1.  **`partition` (Recursive Strategy):**
    *   It first tries to group tiles by zoom level, starting from the lowest zoom.
    *   If a range of zoom levels exceeds the size limit, it stops and finalizes the previous chunk.
    *   For the remaining zoom levels that are too large to fit in a single partition, it starts dividing them by X coordinates (vertical stripes).
    *   If a single X stripe is still too large, it further subdivides it by Y coordinates.
    *   If a single tile area (at a specific X and Y) is still too large, it will be split by zoom level again.
    *   This recursive process continues until all tiles are assigned to a partition that respects the size limit.

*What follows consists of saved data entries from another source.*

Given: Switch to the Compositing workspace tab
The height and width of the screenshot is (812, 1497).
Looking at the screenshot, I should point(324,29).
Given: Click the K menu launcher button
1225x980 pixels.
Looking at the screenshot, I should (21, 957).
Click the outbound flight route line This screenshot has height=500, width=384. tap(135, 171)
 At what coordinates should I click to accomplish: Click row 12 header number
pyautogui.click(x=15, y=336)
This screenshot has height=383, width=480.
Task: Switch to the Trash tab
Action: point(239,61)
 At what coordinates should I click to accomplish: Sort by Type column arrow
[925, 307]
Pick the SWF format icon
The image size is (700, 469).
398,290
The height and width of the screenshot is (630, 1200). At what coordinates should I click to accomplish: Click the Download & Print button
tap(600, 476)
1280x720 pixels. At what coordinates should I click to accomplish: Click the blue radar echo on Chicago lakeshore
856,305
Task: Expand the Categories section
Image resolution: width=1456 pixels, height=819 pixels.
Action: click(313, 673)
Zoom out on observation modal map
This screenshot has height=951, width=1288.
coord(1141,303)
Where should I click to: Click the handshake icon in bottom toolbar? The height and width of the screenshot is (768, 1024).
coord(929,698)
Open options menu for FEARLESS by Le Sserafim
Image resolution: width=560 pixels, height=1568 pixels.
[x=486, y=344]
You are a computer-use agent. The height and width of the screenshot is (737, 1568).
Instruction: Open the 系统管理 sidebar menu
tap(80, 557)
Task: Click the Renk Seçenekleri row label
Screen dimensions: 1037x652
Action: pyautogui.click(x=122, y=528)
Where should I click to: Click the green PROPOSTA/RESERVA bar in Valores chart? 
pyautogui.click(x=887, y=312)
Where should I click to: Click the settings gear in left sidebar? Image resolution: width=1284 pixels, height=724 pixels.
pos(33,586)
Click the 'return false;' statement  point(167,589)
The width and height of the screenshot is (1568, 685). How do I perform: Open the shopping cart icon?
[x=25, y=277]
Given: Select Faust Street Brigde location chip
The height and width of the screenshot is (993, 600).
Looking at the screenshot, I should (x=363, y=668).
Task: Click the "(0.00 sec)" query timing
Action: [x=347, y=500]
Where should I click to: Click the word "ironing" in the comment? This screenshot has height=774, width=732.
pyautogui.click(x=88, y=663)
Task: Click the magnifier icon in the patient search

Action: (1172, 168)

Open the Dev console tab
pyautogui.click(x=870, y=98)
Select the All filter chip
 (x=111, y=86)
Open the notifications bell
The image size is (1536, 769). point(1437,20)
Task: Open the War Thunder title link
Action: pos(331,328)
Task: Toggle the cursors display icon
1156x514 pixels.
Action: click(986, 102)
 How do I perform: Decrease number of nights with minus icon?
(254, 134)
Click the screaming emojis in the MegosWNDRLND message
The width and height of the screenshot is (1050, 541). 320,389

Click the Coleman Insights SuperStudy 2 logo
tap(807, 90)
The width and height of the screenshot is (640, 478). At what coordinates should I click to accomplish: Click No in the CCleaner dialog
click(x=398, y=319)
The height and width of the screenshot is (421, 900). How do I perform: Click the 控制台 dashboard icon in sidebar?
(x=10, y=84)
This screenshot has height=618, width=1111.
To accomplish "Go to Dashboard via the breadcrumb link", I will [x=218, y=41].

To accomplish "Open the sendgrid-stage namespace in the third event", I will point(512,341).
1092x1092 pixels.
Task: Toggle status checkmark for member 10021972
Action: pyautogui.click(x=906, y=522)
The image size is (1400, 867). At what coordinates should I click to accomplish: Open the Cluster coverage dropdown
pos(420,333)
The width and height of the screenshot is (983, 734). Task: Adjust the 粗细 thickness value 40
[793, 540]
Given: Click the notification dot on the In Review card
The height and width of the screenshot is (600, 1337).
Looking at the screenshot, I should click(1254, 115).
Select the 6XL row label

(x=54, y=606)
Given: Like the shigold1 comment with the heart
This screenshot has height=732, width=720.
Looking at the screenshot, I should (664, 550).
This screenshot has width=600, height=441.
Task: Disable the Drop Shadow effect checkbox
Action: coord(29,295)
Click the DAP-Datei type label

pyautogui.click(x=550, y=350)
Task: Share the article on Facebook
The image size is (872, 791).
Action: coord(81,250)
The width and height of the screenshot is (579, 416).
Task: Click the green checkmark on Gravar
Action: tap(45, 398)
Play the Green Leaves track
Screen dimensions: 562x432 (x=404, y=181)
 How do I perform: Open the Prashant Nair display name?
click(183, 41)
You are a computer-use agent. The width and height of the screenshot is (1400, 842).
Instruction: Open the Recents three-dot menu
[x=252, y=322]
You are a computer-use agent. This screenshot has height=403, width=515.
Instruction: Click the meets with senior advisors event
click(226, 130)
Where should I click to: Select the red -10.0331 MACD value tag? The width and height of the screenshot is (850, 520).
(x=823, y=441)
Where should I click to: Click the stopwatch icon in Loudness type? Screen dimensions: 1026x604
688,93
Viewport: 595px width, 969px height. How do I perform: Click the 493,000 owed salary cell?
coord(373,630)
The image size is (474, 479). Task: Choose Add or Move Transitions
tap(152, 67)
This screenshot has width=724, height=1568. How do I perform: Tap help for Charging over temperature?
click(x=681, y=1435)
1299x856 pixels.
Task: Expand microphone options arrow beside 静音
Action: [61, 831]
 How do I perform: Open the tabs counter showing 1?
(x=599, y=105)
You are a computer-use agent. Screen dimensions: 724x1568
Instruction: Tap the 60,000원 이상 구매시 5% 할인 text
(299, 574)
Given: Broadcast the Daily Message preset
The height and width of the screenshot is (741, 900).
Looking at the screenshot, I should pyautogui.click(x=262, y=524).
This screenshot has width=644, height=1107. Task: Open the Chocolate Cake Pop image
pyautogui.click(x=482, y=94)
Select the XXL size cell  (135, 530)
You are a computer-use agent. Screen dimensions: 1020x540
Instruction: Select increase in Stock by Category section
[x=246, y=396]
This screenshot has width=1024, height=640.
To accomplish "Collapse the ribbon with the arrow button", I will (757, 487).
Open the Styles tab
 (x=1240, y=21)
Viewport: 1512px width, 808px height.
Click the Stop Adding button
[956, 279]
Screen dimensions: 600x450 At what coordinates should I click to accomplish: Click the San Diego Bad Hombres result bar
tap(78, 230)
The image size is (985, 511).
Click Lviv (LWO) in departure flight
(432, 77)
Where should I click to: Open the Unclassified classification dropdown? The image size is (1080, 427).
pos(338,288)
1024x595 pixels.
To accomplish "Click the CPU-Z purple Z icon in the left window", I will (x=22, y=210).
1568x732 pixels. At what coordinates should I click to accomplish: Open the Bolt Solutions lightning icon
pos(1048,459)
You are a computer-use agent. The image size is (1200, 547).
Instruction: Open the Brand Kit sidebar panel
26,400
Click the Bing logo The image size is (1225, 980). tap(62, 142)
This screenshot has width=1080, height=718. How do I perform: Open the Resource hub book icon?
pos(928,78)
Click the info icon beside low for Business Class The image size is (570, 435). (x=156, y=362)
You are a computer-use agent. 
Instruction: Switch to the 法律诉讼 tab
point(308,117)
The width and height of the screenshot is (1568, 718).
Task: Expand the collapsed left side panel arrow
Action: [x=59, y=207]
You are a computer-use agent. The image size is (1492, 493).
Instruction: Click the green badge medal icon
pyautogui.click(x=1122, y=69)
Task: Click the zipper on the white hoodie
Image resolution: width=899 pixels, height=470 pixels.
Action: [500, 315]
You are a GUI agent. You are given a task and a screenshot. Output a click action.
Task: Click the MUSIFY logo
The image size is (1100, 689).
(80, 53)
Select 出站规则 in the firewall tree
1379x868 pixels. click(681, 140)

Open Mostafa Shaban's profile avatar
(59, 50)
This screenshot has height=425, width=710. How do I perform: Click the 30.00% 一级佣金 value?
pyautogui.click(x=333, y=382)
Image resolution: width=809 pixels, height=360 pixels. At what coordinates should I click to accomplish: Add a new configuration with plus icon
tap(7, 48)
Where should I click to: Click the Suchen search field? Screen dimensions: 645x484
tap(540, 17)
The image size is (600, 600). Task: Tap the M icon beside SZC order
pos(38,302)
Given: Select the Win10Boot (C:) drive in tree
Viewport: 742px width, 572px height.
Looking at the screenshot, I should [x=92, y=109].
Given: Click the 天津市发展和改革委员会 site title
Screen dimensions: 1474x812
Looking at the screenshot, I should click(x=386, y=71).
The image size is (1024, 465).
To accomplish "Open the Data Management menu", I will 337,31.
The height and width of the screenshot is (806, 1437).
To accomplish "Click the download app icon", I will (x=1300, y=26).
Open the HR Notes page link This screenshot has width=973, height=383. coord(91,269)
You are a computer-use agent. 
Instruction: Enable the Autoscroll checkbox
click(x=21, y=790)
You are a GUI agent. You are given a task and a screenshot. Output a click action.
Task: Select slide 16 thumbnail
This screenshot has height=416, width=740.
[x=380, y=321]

2.  **`partition-basic` (Top-Slice + Striping Strategy):**
    *   It creates a "top slice" containing as many of the lowest zoom levels as possible without exceeding the size limit. If all zoom levels fit, a single PMTiles file is created.
    *   The remaining, higher zoom levels are then partitioned into vertical "stripes" based on their X coordinate. It groups as many adjacent X stripes as possible into a single partition.
    *   **Note:** This basic strategy has limitations. The size of the final PMTiles file is an estimate based on the raw tile data size and does not account for compression or the PMTiles header/directory overhead, so partitions may exceed the target size. Furthermore, if a single vertical (X) stripe is larger than the size limit, the script will fail for that stripe.

After partitioning, both scripts generate a `.mosaic.json` file. This file contains the metadata for the entire tileset and a list of the generated PMTiles partitions along with their bounding boxes and zoom ranges. This allows clients that support the mosaic format to request tiles seamlessly from the correct partition. For more details, see the [**Mosaic JSON Specification (spec.md)**](./spec.md).


## Tile Sources

The `pmtiles_mosaic.tile_sources` module provides classes for reading tiles from different sources.

-   `DiskTilesSource`: Reads tiles from a directory on the local disk. It requires a `metadata.json` file in the root of the directory (conforming to the TileJSON spec). While other fields may be present, only the following are used: `type`, `format`, `attribution`, `description`, `name`, `version`, and `vector_layers`. The `format` key is particularly important as it determines the tile file extension (e.g., `png`, `pbf`). The `minzoom` and `maxzoom` are also read from this file; if they are not present, the tool will scan the directory structure to determine the zoom range, which can be slow on large tilesets.
-   `MBTilesSource`: Reads tiles from an MBTiles file.
-   `PMTilesSource`: Reads tiles from a PMTiles file.
-   `StackedTileSource`: Combines multiple tile sources (Disk, MBTiles, PMTiles) into a single logical source, allowing for seamless access across different storage types.

## Client Code

The only known implementation of a javascript client for the mosaics is in [indianopenmaps](https://github.com/ramSeraph/indianopenmaps/blob/main/server/mosaic_handler.js)

> [!NOTE]
> Atomicity of updates is something that you need to think about for writing a proper client( the above client doesn't handle it ). See relevant discussion [here](https://github.com/protomaps/PMTiles/discussions/465#discussioncomment-10758150)


## Contributing

Contributions are welcome! If you find a bug or have a feature request, please open an issue or submit a pull request.

## License

This project is under UNLICENSE. See the [LICENSE](./LICENSE) file for details.